Did anyone notice that Tesla’s Cybertruck does not have windshield wipers? We will answer that question later. Anyway, a little history of wipers. The first windshield wipers were invented in 1903 by J. H. Apjohn. The wiper had two moving brushes up and down on a vertical plate glass windshield. In the same year, Mary Anderson devised a swinging arm that swept rain off the windshield when the driver moved a lever located inside the car. Anderson patented her invention of the mechanical windshield wiper in 1905, and it became standard equipment by 1913.
Since the first wipers were invented, there were little changes in wiper even with advances in technology. However, withe new generation of electric vehicles, traditional windshield wipers are becoming inadequate as cars become more intelligent and efficient. If you look at the traditional wiper, the parts visible from outside the car are the rubber blade, the wiper arm holding the blade, a spring linkage, and parts of the wiper pivots. The wiper itself has up to six parts called pressure points or claws that are small arms under the wiper. Inside, wiper has a small motor plus a gear set. The rotation of the gear drives the wiper blade across the windshield and makes full contact with the windshield, scraping rainwater, dust, etc., and affecting the driver cver of vision.
Tesla is about to revolutionize the traditional wipers for good. Not long ago, Tesla filed for a new patent in March 2019 with USPTO for an electromagnetic wiper design, which can be said to give us a new understanding of wipers. The patent shows off a design for a single windshield wiper that moves laterally, side-to-side, straight across the windshield.
Unlike traditional wipers’ arcing rotational sweeps, the Tesla wiper, in concept, moves with pretty much the same motion as a human holding one of those gas-station wiper tools. It trades a rotating motor arm mount for a pair of tracks, essentially, at the top and bottom of the windshield glass. Electromagnets in those “rails” and on the wiper arm itself propel the wiper back and forth. The same basic technology propels maglev trains along.
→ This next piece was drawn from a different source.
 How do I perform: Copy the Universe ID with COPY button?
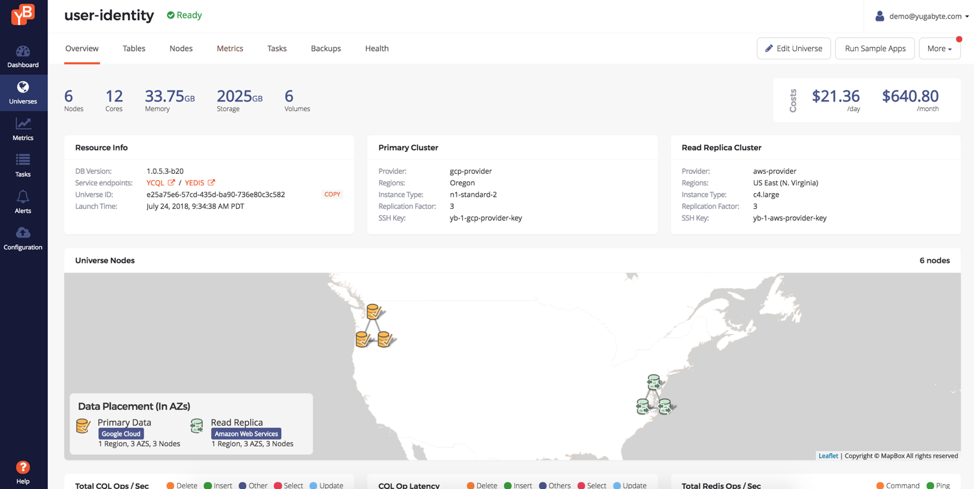pos(332,194)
Published on September 5, the Tesla’s patent filing describes the wiper as: “An electromagnetic wiper system for a windshield of a vehicle includes a linear actuator, a wiper-arrangement, and control circuitry. The linear actuator includes at least one guide rail having permanent magnets and an electromagnetic moving block. The electromagnetic moving block includes at least one perforation that surrounds the at least one guide rail and at least one electromagnetic coil that surrounds the at least one perforation. The wiper-arrangement includes a wiper arm and a wiper blade, wherein at least the wiper arm is coupled to the electromagnetic moving block. The control circuitry controls a linear motion of the electromagnetic moving block along the at least one guide rail to steer the wiper arm that is coupled to the electromagnetic moving block back and forth across a length of the windshield to the windshield, wherein the electromagnetic moving block induces minimal friction during the linear motion.”